▶ **Work instructions**: Reproduce each of the following lines word for word, omitting the pictures.

▶ **Task input**:
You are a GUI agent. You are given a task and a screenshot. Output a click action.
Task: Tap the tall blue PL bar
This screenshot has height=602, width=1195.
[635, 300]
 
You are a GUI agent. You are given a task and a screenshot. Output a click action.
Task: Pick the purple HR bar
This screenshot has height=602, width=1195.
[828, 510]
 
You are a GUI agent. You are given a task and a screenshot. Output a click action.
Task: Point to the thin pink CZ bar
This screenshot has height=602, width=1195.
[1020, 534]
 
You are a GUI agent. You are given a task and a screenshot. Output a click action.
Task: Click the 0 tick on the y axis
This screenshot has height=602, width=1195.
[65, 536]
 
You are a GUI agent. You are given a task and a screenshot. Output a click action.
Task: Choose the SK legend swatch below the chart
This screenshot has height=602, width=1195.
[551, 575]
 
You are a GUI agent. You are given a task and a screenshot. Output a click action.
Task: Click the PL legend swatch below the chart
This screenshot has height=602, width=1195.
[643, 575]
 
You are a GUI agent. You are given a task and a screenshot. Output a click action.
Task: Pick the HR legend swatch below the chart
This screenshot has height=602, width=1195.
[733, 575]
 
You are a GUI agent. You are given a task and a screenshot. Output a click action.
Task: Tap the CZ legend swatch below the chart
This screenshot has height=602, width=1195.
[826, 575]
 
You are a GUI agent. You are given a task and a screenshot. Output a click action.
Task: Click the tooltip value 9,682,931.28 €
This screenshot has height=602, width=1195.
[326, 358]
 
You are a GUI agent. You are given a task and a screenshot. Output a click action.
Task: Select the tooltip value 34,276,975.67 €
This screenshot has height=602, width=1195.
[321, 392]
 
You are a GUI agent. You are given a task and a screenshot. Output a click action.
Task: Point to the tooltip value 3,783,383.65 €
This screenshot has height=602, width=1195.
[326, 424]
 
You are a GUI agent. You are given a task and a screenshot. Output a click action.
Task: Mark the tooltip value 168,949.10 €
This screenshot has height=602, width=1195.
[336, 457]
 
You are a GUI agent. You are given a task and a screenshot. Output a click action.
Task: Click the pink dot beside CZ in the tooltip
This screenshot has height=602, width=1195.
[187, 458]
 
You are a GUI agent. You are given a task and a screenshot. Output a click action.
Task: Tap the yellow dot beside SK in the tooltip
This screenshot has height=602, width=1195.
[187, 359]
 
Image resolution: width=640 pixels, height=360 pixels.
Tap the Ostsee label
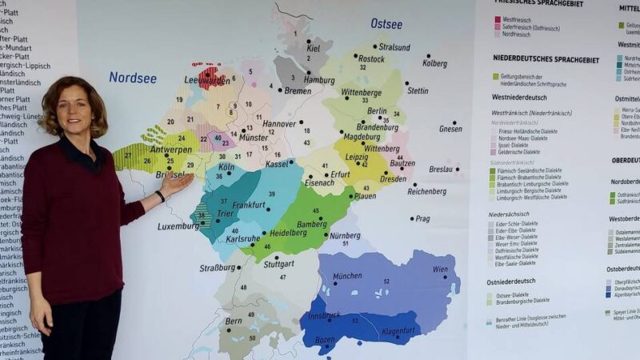(386, 24)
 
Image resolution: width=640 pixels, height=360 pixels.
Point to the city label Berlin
(376, 112)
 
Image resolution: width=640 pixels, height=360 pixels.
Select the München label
(347, 276)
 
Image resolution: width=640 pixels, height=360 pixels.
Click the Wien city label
(440, 270)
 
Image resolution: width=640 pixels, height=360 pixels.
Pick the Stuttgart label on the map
(278, 263)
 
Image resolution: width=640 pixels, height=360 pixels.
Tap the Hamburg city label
(319, 80)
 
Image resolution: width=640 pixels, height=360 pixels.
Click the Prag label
(422, 218)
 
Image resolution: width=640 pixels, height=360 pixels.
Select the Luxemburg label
(178, 226)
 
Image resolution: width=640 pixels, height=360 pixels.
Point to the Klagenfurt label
(398, 330)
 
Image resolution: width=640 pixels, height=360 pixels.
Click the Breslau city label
(442, 170)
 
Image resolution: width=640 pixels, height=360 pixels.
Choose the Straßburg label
(218, 268)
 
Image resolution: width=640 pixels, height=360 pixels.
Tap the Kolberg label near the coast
(434, 63)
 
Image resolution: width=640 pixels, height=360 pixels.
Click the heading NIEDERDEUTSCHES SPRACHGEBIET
(546, 59)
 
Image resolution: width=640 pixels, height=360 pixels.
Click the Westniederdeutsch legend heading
(519, 97)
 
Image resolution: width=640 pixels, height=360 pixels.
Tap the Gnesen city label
(450, 128)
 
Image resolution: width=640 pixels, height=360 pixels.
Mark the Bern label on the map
(234, 321)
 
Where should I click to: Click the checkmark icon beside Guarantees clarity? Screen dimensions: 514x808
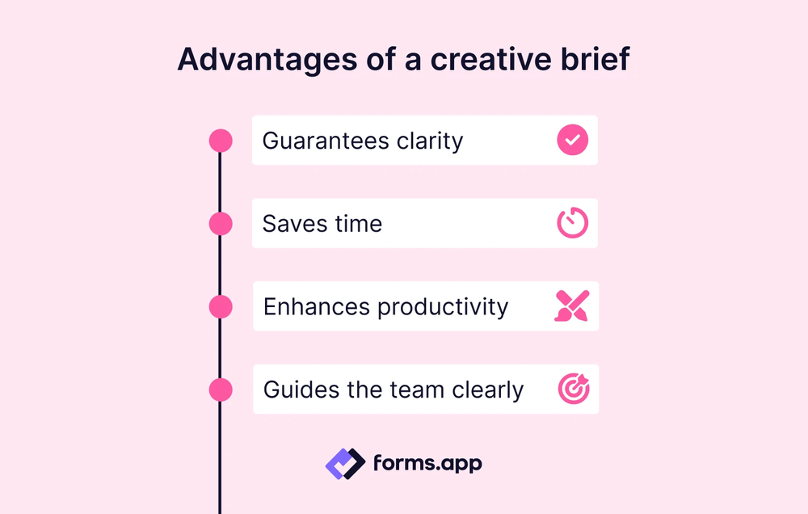click(573, 140)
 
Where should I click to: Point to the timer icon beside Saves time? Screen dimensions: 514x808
click(573, 224)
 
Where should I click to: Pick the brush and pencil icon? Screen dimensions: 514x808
click(573, 306)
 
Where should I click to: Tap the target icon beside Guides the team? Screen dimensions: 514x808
click(574, 390)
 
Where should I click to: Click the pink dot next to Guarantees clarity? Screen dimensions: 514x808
click(221, 141)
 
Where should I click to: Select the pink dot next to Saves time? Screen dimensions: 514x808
click(221, 224)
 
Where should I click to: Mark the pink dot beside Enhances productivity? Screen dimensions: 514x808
click(221, 307)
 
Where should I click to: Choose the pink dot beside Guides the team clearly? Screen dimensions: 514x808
click(221, 390)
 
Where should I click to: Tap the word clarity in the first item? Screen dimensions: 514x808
click(430, 141)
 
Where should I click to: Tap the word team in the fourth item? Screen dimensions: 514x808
click(414, 390)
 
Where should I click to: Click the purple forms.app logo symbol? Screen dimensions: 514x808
click(345, 463)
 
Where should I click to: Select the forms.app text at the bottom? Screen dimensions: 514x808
click(427, 463)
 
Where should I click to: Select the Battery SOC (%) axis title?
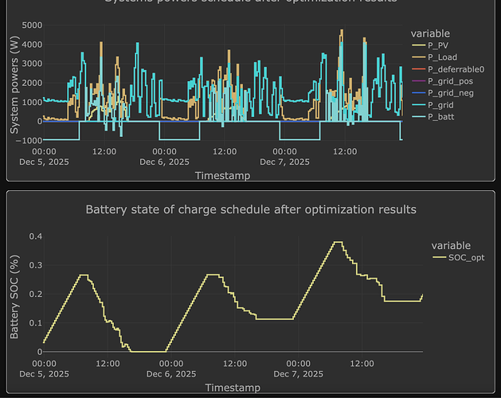pyautogui.click(x=14, y=294)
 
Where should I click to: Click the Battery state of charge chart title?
pyautogui.click(x=250, y=210)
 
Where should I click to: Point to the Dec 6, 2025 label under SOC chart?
pyautogui.click(x=164, y=373)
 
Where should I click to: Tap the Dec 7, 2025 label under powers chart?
pyautogui.click(x=284, y=162)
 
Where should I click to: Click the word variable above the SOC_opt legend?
pyautogui.click(x=451, y=245)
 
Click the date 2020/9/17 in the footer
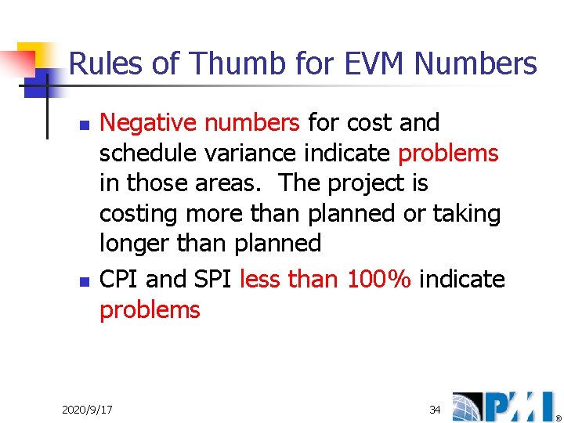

▶ **Task solution**:
You are a GUI agent. You are given a task and a screenshot. Output a click action.
Task: Tap the tall blue PL bar
This screenshot has height=602, width=1195.
[635, 300]
 
You are a GUI agent. You are given a task and a screenshot. Output a click action.
Task: Pick the purple HR bar
This screenshot has height=602, width=1195.
[828, 510]
 
You are a GUI agent. You are given a task and a screenshot. Output a click action.
Task: Point to the thin pink CZ bar
This screenshot has height=602, width=1195.
[1020, 534]
 
You are a GUI agent. You are given a task and a screenshot. Output a click action.
Task: Click the 0 tick on the y axis
This screenshot has height=602, width=1195.
[65, 536]
 
You are a GUI agent. You are given a task and a screenshot. Output a click action.
Task: Choose the SK legend swatch below the chart
This screenshot has height=602, width=1195.
[551, 575]
 
You are a GUI agent. You are given a task and a screenshot. Output a click action.
Task: Click the PL legend swatch below the chart
This screenshot has height=602, width=1195.
[643, 575]
 
You are a GUI agent. You are given a task and a screenshot. Output a click action.
Task: Pick the HR legend swatch below the chart
This screenshot has height=602, width=1195.
[733, 575]
 
You are a GUI agent. You are given a task and a screenshot. Output a click action.
Task: Tap the CZ legend swatch below the chart
This screenshot has height=602, width=1195.
[826, 575]
 
You are a GUI agent. You are given a task and a screenshot. Output a click action.
Task: Click the tooltip value 9,682,931.28 €
This screenshot has height=602, width=1195.
[326, 358]
 
You are a GUI agent. You are given a task and a screenshot. Output a click action.
Task: Select the tooltip value 34,276,975.67 €
This screenshot has height=602, width=1195.
[321, 392]
 
You are a GUI agent. You are given a task and a screenshot. Output a click action.
Task: Point to the tooltip value 3,783,383.65 €
This screenshot has height=602, width=1195.
[326, 424]
 
You are a GUI agent. You are given a task and a screenshot. Output a click action.
Task: Mark the tooltip value 168,949.10 €
This screenshot has height=602, width=1195.
[336, 457]
 
You are a GUI agent. You are given a task and a screenshot. Output a click action.
Task: Click the pink dot beside CZ in the tooltip
This screenshot has height=602, width=1195.
[187, 458]
 
You are a GUI agent. You are given a task and a screenshot. Output a click action.
Task: Tap the yellow dot beside SK in the tooltip
This screenshot has height=602, width=1195.
[187, 359]
 
Image resolution: width=640 pixels, height=360 pixels.
Tap the Ostsee label
(386, 24)
 
Image resolution: width=640 pixels, height=360 pixels.
Point to the city label Berlin
(376, 112)
 
Image resolution: width=640 pixels, height=360 pixels.
Select the München label
(347, 276)
 
Image resolution: width=640 pixels, height=360 pixels.
Click the Wien city label
(440, 270)
 
Image resolution: width=640 pixels, height=360 pixels.
Pick the Stuttgart label on the map
(278, 263)
 
Image resolution: width=640 pixels, height=360 pixels.
Tap the Hamburg city label
(319, 80)
 
Image resolution: width=640 pixels, height=360 pixels.
Click the Prag label
(422, 218)
 
Image resolution: width=640 pixels, height=360 pixels.
Select the Luxemburg label
(178, 226)
 
Image resolution: width=640 pixels, height=360 pixels.
Point to the Klagenfurt label
(398, 330)
 
Image resolution: width=640 pixels, height=360 pixels.
Click the Breslau city label
(442, 170)
 
Image resolution: width=640 pixels, height=360 pixels.
Choose the Straßburg label
(218, 268)
 
Image resolution: width=640 pixels, height=360 pixels.
Tap the Kolberg label near the coast
(434, 63)
 
Image resolution: width=640 pixels, height=360 pixels.
Click the heading NIEDERDEUTSCHES SPRACHGEBIET
(546, 59)
 
Image resolution: width=640 pixels, height=360 pixels.
Click the Westniederdeutsch legend heading
(519, 97)
 
Image resolution: width=640 pixels, height=360 pixels.
Tap the Gnesen city label
(450, 128)
 
Image resolution: width=640 pixels, height=360 pixels.
Mark the Bern label on the map
(234, 321)
 
Where should I click to: Click the checkmark icon beside Guarantees clarity? Screen dimensions: 514x808
click(573, 140)
 
Where should I click to: Point to the timer icon beside Saves time? Screen dimensions: 514x808
click(573, 224)
 
Where should I click to: Pick the brush and pencil icon? Screen dimensions: 514x808
click(573, 306)
 
Where should I click to: Tap the target icon beside Guides the team? Screen dimensions: 514x808
click(574, 390)
 
Where should I click to: Click the pink dot next to Guarantees clarity? Screen dimensions: 514x808
click(221, 141)
 
Where should I click to: Select the pink dot next to Saves time? Screen dimensions: 514x808
click(221, 224)
 
Where should I click to: Mark the pink dot beside Enhances productivity? Screen dimensions: 514x808
click(221, 307)
 
Where should I click to: Choose the pink dot beside Guides the team clearly? Screen dimensions: 514x808
click(221, 390)
 
Where should I click to: Tap the word clarity in the first item? Screen dimensions: 514x808
click(430, 141)
 
Where should I click to: Tap the word team in the fourth item? Screen dimensions: 514x808
click(414, 390)
 
Where should I click to: Click the purple forms.app logo symbol? Screen dimensions: 514x808
click(345, 463)
 
Where should I click to: Select the forms.app text at the bottom? Screen dimensions: 514x808
click(427, 463)
 
Where should I click to: Select the Battery SOC (%) axis title?
pyautogui.click(x=14, y=294)
 
Where should I click to: Click the Battery state of charge chart title?
pyautogui.click(x=250, y=210)
 
Where should I click to: Point to the Dec 6, 2025 label under SOC chart?
pyautogui.click(x=164, y=373)
 
Where should I click to: Tap the Dec 7, 2025 label under powers chart?
pyautogui.click(x=284, y=162)
 
Where should I click to: Click the word variable above the SOC_opt legend?
pyautogui.click(x=451, y=245)
 
Click the date 2020/9/17 in the footer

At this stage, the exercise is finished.